Task input:
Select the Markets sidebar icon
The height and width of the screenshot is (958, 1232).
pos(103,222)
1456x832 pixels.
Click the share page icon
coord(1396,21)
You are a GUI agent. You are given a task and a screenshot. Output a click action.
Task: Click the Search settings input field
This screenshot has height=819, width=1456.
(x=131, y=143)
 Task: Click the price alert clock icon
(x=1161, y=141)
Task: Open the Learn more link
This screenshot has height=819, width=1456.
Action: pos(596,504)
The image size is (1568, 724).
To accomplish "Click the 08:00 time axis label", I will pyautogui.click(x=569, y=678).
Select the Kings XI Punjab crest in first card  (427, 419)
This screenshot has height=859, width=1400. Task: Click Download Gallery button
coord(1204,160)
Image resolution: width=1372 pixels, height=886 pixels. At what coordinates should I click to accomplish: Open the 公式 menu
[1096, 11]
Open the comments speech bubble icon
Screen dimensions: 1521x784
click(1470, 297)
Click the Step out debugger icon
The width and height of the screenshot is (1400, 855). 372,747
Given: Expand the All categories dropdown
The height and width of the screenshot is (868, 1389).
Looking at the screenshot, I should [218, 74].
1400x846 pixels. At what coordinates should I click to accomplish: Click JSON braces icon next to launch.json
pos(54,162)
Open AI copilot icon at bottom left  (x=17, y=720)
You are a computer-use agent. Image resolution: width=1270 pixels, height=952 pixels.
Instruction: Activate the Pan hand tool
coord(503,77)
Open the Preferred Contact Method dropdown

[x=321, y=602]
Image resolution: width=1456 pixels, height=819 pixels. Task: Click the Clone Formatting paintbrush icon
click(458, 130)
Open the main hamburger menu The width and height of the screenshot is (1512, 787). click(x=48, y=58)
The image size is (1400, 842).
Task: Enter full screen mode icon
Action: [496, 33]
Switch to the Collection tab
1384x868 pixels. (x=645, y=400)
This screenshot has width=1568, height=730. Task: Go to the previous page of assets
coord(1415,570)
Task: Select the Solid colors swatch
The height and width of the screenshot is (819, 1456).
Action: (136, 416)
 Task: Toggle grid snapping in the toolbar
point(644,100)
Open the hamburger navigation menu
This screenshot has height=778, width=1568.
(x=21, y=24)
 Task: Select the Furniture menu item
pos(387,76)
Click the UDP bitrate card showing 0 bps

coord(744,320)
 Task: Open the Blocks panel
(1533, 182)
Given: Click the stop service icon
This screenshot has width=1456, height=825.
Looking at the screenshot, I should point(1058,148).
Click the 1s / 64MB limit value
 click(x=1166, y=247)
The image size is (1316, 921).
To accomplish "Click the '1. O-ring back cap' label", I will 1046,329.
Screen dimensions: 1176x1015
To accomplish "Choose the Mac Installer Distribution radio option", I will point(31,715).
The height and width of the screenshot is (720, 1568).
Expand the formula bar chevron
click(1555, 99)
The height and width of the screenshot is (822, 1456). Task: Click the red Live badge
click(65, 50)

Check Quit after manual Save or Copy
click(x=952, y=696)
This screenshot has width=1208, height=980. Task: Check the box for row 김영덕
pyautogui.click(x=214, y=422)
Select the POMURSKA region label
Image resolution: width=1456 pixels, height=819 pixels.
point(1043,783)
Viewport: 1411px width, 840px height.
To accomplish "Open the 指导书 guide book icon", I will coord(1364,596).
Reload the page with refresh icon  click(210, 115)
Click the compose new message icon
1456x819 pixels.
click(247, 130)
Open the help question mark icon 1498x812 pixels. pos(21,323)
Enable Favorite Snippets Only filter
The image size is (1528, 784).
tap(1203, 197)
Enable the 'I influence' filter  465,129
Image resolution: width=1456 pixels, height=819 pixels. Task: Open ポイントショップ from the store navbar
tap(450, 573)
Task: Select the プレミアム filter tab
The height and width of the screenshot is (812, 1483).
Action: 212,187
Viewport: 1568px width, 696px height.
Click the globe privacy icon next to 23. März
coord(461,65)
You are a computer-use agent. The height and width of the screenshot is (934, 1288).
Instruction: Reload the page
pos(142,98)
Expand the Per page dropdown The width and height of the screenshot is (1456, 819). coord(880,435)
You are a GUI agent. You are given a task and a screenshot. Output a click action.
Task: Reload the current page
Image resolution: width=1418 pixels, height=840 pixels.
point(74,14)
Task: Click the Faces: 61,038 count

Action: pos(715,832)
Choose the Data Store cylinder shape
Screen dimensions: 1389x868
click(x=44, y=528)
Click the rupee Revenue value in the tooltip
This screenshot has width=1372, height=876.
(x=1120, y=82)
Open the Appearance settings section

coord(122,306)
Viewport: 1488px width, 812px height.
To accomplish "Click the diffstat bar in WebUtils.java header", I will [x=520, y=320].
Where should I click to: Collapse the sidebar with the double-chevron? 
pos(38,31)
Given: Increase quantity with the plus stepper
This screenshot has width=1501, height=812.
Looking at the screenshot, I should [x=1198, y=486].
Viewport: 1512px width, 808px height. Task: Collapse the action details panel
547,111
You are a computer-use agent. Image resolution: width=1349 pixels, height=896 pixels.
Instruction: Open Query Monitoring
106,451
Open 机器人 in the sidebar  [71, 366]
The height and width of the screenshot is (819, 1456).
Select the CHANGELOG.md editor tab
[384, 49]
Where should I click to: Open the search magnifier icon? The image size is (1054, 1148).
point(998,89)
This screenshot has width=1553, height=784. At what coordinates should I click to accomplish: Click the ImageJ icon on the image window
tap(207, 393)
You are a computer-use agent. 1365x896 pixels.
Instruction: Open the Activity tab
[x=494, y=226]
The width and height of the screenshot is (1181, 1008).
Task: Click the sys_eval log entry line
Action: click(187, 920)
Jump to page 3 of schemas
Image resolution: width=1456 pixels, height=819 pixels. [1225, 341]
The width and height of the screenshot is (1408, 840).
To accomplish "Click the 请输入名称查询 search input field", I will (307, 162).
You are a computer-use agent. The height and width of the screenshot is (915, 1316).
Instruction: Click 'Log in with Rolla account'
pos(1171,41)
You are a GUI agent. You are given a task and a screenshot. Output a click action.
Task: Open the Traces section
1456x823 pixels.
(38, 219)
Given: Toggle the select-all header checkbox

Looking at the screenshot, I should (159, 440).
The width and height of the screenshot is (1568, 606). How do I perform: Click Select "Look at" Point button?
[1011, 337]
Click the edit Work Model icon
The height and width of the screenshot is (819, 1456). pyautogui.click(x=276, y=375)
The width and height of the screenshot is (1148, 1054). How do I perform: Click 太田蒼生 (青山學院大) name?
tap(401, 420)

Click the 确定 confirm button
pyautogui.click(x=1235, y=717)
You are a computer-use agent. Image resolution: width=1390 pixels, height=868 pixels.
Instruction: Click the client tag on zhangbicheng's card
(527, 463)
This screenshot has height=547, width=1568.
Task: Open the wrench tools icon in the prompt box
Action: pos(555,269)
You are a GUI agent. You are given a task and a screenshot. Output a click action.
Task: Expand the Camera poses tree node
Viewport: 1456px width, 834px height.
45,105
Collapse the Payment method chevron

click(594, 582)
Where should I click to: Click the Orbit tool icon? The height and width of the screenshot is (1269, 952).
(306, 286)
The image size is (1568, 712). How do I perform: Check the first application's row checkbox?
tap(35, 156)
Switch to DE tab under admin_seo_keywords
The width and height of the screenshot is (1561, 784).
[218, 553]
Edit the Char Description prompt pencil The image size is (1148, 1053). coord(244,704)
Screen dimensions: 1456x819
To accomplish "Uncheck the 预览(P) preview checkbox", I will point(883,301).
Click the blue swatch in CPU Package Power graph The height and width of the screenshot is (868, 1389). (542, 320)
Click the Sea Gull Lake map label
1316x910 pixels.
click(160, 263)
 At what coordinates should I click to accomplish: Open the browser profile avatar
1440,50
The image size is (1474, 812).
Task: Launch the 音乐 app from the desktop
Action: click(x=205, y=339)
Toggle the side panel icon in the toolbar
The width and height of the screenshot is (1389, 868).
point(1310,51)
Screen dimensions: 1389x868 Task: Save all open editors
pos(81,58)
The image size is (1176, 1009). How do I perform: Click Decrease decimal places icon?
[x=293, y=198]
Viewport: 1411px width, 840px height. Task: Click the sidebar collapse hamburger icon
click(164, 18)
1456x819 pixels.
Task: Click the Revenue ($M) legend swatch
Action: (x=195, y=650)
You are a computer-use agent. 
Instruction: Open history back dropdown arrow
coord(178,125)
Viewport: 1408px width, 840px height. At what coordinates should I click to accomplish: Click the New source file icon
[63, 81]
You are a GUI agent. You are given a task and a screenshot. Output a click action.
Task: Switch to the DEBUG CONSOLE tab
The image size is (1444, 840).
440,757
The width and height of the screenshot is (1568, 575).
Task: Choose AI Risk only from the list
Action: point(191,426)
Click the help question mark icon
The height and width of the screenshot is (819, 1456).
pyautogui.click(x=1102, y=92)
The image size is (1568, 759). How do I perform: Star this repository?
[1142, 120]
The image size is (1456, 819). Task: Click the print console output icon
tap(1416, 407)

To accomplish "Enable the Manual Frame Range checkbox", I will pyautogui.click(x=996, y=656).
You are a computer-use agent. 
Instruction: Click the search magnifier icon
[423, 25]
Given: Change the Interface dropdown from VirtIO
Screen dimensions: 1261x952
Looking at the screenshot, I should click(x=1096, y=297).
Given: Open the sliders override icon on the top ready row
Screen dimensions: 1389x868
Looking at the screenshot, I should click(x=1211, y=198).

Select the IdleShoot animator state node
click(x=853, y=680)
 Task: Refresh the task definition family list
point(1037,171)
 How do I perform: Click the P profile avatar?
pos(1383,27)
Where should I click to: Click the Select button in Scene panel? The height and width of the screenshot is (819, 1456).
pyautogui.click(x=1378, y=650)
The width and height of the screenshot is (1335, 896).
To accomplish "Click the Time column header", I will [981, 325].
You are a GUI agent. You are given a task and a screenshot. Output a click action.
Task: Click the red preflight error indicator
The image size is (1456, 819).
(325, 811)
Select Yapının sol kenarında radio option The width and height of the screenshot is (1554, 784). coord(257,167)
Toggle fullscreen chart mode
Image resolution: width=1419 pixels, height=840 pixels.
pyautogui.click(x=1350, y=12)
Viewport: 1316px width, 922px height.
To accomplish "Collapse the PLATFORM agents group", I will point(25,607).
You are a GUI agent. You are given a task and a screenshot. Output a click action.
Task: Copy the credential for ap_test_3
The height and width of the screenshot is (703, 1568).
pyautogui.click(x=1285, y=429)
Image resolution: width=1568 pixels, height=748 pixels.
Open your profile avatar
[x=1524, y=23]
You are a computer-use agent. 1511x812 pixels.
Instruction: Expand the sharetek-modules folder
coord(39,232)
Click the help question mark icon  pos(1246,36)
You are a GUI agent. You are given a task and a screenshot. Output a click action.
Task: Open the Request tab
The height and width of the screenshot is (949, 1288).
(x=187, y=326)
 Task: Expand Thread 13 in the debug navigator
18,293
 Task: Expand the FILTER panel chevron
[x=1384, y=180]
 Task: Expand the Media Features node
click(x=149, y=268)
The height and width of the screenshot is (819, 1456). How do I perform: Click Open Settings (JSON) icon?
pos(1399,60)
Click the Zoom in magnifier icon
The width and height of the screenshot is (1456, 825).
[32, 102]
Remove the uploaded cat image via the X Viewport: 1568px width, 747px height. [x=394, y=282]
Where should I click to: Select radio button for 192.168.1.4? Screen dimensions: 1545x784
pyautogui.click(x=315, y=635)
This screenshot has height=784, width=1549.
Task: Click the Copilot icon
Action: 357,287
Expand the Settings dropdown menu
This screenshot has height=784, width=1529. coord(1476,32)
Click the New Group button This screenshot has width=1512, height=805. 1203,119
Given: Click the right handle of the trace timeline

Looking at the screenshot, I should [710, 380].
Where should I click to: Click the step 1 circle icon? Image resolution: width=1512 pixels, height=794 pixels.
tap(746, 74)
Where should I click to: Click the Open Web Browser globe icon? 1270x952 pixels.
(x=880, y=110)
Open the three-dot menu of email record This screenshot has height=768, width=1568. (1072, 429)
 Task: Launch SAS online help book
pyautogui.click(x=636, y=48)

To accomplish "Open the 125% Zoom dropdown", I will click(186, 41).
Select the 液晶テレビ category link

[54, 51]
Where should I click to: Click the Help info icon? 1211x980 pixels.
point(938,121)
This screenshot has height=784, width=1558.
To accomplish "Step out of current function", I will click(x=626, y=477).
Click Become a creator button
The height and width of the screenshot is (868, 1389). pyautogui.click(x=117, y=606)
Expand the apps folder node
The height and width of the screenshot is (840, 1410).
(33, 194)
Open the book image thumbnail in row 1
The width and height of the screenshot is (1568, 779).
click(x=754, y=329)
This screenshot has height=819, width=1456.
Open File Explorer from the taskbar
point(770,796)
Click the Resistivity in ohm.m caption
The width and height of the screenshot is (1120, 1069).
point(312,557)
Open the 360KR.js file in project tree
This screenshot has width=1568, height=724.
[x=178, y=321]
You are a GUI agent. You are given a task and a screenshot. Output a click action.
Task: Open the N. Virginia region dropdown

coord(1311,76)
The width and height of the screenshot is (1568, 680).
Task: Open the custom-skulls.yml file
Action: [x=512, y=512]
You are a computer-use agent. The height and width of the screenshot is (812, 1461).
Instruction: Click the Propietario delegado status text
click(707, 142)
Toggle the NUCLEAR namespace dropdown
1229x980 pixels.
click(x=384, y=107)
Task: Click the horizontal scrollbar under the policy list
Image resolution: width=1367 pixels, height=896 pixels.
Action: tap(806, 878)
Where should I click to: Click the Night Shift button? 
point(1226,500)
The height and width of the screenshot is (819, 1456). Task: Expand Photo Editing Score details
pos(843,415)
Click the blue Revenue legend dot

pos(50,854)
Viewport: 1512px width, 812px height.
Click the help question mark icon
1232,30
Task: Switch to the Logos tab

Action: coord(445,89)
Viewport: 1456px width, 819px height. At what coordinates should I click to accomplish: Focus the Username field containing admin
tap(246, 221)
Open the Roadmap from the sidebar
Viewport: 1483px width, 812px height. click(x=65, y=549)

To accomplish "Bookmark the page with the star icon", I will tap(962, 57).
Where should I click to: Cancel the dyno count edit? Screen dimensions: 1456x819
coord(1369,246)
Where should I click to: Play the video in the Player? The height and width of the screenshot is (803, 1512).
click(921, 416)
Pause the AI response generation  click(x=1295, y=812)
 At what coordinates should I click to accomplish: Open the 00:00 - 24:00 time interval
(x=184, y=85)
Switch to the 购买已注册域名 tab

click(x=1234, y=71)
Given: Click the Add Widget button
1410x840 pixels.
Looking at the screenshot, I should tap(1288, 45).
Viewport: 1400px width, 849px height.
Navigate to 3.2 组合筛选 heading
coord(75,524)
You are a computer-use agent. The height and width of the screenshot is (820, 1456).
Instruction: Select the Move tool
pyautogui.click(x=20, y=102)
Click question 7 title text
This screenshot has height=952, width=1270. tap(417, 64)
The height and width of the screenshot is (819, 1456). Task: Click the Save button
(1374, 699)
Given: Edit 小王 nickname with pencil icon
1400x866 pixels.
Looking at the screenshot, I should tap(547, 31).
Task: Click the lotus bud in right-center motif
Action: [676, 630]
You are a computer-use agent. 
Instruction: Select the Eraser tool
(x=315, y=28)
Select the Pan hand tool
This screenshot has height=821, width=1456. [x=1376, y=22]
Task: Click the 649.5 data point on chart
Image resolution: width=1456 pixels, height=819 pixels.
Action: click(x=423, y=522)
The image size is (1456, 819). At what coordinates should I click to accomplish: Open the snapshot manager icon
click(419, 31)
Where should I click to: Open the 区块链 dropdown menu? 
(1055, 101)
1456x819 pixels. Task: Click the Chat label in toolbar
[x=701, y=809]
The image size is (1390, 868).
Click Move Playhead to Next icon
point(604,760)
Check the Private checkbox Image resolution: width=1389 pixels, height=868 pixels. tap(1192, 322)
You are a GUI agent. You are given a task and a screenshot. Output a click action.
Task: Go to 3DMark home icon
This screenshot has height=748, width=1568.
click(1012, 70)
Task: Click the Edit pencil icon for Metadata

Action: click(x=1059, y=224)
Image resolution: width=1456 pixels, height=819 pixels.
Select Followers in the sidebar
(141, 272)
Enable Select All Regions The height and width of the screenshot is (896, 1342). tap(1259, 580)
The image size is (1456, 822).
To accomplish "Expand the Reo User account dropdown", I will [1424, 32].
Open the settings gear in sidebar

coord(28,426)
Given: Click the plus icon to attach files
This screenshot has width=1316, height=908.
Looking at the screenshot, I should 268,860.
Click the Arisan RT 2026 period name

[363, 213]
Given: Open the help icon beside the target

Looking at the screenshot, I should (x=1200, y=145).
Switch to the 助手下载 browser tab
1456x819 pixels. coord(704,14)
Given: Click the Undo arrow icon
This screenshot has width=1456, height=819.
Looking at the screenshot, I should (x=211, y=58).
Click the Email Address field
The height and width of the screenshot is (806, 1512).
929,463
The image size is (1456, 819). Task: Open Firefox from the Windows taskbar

Task to complete: A complete answer lists every line of the listing above that holds the word "plus".

Task solution:
Given: Increase quantity with the plus stepper
Given: Click the plus icon to attach files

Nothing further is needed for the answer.